───── Given data ─────
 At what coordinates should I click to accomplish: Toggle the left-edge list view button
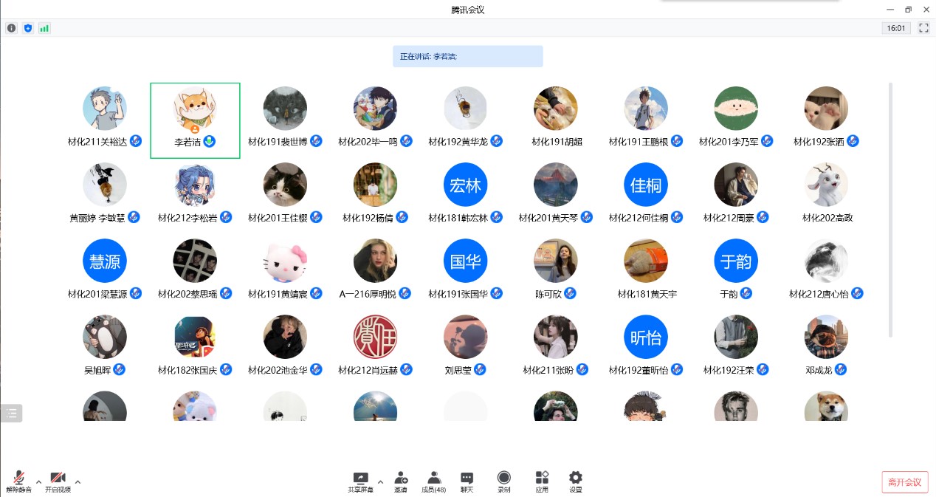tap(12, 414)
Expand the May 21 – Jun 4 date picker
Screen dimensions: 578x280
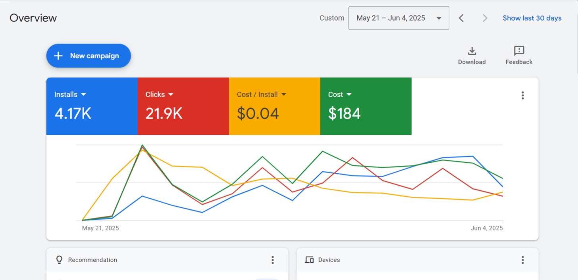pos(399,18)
─────
Directions for this task: Word for word, give the data above again, without any images.

Exercise solution:
 At what coordinates should I click to accomplish: Toggle the left-edge list view button
tap(12, 414)
Expand the May 21 – Jun 4 date picker
Screen dimensions: 578x280
pos(399,18)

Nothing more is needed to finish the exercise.